**Task description**
Find every line in the entries that holds the string "section" and report it.

Recorded data

※ ※ ※

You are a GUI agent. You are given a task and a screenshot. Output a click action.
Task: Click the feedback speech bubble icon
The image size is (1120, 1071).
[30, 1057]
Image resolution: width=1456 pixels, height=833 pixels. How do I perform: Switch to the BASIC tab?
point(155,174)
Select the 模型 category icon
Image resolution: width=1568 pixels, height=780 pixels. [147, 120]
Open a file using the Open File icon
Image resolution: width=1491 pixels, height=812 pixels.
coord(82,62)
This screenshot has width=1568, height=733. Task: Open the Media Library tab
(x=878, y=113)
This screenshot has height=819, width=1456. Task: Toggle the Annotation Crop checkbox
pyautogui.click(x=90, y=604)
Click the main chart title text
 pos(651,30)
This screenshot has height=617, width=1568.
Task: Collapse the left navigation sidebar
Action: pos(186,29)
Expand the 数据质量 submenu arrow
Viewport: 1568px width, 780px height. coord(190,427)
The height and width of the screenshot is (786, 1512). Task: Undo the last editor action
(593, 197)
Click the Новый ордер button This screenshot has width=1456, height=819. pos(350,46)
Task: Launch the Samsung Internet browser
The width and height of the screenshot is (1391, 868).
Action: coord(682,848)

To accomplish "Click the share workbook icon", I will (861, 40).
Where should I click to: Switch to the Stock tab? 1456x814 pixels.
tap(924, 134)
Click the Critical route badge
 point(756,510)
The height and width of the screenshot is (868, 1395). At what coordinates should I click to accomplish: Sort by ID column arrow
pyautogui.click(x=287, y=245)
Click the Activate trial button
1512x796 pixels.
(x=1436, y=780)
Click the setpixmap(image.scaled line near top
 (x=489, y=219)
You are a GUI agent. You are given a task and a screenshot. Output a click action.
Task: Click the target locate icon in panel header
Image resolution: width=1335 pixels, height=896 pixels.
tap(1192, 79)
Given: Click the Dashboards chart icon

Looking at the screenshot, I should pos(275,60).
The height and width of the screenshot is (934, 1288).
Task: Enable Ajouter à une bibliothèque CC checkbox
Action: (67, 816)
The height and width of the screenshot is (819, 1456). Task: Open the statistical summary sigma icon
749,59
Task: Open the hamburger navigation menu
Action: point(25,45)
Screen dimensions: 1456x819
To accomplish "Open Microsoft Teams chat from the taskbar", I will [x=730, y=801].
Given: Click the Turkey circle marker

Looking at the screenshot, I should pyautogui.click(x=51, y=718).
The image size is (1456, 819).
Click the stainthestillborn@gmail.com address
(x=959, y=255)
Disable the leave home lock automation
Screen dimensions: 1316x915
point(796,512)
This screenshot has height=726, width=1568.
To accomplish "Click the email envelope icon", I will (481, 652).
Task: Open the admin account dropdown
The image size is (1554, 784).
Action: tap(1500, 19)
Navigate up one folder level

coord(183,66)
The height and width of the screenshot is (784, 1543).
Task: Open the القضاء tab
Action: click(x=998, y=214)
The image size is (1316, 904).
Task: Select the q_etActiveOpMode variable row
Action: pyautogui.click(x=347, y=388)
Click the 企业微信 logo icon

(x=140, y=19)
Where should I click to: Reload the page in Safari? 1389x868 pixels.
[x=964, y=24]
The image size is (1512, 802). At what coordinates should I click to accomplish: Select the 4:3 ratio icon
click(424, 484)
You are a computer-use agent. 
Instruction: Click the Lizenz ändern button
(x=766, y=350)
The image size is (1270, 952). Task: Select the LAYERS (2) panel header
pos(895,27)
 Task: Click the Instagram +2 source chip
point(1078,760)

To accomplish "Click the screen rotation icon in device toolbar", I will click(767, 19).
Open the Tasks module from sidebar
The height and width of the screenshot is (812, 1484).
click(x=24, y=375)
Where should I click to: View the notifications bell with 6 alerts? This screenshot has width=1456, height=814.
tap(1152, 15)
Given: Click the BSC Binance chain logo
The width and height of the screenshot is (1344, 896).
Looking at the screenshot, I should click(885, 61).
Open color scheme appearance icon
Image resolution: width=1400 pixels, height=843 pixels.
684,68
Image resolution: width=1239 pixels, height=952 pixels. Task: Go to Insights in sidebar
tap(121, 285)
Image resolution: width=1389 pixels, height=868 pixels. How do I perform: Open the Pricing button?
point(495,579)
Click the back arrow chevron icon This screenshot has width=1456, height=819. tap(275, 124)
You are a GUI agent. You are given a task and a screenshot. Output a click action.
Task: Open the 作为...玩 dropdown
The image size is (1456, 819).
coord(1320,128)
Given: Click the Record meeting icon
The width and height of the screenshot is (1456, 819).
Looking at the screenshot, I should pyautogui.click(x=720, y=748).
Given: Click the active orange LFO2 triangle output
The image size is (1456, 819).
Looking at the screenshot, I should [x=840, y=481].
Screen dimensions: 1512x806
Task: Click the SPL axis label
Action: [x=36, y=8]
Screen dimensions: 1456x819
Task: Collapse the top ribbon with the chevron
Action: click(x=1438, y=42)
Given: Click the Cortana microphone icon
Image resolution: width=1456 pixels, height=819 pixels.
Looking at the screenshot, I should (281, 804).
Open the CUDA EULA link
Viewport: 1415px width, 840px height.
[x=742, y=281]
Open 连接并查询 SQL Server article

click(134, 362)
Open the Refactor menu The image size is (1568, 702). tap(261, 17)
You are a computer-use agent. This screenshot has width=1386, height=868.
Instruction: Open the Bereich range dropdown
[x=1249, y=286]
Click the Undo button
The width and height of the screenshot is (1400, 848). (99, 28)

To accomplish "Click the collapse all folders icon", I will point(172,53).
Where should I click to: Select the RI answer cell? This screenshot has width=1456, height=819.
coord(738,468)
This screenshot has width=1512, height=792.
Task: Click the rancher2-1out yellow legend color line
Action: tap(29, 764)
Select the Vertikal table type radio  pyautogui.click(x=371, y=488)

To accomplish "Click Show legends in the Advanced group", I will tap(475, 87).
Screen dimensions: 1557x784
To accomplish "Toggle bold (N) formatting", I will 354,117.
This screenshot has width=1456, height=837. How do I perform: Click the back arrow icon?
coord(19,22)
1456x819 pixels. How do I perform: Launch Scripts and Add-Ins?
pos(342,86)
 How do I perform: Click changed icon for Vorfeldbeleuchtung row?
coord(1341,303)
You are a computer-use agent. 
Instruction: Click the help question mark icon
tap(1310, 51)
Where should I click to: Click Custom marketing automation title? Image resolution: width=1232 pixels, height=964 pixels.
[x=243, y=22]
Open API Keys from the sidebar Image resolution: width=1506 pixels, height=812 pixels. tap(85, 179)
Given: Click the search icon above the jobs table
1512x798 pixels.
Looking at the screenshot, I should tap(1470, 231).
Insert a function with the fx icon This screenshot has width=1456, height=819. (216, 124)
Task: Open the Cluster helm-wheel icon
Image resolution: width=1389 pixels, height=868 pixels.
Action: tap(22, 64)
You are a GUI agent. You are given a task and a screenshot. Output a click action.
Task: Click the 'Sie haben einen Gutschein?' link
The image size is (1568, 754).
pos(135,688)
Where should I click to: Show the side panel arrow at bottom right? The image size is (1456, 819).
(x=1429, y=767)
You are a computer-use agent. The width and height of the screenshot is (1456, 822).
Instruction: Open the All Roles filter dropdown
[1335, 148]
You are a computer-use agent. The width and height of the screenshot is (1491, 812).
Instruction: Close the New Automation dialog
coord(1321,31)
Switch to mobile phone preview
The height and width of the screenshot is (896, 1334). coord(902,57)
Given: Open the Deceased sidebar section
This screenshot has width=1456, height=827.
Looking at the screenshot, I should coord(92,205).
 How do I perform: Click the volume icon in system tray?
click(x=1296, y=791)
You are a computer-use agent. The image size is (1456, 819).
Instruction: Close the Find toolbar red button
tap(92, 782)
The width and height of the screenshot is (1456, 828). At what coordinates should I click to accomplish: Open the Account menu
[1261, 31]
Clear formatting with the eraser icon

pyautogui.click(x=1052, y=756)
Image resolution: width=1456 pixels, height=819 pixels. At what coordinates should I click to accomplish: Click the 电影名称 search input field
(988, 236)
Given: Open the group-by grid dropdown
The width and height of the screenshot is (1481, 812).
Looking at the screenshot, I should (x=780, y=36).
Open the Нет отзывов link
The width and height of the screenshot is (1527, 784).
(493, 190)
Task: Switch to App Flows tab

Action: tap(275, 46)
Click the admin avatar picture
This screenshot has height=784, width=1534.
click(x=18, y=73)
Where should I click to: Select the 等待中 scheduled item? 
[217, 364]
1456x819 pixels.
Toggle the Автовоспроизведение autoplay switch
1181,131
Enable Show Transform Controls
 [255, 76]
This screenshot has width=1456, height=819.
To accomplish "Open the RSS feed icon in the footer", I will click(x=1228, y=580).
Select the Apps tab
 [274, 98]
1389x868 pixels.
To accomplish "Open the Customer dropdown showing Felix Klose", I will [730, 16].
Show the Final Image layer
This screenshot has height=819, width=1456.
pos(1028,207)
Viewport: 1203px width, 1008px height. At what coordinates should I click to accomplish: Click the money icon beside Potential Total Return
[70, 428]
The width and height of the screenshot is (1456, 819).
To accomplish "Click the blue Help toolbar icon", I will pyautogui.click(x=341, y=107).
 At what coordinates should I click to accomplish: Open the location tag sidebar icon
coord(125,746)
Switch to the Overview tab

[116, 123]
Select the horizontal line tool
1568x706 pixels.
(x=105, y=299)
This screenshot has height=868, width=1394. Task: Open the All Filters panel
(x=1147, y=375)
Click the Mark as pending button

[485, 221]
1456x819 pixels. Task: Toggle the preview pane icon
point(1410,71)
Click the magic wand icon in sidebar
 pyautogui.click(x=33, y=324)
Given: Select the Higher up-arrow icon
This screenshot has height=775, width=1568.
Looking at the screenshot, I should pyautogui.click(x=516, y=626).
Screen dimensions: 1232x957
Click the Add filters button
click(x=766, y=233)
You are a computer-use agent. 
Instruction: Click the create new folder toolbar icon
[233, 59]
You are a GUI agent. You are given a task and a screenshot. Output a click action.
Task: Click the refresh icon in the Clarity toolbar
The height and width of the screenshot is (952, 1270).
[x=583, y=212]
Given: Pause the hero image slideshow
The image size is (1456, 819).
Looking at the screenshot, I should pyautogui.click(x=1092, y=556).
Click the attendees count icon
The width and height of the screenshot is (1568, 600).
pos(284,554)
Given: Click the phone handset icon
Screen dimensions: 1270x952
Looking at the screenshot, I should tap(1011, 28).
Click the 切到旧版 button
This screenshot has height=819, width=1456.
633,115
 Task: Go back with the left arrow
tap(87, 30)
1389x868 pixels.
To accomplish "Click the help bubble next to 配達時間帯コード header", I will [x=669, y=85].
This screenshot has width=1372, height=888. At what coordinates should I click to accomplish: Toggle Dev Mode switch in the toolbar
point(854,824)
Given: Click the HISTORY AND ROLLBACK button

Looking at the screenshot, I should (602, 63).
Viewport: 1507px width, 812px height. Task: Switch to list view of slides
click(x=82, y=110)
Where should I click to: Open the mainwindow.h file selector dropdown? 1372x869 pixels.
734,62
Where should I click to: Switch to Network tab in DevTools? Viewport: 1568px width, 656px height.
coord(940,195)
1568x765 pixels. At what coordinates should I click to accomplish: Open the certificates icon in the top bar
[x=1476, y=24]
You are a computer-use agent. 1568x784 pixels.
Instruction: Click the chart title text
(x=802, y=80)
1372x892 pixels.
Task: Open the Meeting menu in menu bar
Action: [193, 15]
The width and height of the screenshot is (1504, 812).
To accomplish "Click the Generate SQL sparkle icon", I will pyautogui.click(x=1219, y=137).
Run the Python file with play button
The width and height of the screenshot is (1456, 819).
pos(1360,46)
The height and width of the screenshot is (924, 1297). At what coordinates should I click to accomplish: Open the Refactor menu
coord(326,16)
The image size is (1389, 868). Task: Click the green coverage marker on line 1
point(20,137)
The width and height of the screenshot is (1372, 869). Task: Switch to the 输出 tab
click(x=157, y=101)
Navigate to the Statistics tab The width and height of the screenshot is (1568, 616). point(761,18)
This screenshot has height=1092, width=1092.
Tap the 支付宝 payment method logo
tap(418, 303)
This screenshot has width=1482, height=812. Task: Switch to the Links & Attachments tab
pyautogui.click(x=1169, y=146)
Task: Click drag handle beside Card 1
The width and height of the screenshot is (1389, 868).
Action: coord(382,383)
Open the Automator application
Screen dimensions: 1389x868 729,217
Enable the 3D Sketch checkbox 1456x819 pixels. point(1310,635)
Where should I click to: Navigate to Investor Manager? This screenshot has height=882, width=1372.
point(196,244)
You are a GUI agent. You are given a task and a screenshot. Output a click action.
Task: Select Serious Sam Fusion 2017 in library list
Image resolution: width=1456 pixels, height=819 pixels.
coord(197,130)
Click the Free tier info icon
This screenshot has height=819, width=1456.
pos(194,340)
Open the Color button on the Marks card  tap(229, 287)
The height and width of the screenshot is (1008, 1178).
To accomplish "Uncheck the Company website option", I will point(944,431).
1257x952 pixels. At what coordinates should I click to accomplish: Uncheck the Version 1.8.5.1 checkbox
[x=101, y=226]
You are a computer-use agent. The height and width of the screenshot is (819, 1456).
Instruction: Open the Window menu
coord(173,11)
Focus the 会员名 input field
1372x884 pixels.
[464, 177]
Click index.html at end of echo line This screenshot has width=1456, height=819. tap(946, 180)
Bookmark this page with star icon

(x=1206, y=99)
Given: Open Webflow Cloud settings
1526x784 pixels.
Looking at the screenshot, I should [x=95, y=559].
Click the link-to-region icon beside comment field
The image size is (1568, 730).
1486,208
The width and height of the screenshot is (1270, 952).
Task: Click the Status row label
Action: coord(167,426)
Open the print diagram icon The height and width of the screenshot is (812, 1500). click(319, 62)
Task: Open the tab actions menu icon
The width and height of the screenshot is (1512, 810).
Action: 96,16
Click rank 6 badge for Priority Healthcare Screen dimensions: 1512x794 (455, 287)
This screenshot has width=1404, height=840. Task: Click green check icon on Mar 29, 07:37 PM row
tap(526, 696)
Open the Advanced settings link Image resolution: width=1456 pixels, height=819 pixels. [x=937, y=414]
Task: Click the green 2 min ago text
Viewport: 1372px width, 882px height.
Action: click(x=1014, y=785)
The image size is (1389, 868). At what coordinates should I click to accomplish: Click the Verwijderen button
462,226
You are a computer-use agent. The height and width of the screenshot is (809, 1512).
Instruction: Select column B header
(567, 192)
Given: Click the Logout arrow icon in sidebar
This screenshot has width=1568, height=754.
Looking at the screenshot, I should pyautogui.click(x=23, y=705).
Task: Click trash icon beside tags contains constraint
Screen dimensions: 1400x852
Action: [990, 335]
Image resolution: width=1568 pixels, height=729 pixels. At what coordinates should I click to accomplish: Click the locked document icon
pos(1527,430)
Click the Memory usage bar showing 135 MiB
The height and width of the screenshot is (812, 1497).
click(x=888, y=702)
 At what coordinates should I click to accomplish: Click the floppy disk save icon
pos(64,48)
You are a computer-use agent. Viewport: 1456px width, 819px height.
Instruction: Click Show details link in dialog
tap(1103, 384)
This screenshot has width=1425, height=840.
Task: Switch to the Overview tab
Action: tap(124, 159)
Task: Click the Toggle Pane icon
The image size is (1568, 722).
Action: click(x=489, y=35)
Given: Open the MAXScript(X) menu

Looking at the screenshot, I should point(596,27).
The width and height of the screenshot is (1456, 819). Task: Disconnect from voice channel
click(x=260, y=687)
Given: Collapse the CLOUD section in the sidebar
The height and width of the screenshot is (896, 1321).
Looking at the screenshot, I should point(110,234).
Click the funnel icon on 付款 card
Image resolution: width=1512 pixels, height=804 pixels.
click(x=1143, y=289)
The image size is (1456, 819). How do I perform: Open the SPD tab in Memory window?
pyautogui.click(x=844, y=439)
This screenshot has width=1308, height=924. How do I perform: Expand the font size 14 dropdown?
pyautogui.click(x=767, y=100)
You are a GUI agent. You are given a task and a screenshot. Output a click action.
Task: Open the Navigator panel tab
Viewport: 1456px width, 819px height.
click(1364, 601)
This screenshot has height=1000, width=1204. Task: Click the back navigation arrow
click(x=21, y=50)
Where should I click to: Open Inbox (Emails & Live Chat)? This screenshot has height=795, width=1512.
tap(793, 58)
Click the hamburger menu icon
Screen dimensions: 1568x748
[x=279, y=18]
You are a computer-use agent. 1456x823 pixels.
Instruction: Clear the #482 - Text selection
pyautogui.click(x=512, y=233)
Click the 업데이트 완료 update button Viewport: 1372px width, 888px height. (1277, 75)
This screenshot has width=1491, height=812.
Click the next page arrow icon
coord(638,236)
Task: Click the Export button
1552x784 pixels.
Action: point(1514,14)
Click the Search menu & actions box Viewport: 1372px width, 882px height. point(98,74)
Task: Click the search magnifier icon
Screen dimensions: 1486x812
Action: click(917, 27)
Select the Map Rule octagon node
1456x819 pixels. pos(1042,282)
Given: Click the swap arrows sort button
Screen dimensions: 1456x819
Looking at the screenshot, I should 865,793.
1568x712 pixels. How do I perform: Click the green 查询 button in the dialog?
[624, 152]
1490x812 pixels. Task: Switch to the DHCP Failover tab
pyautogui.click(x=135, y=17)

※ ※ ※

**Output**
Given: Open the Deceased sidebar section
Given: Collapse the CLOUD section in the sidebar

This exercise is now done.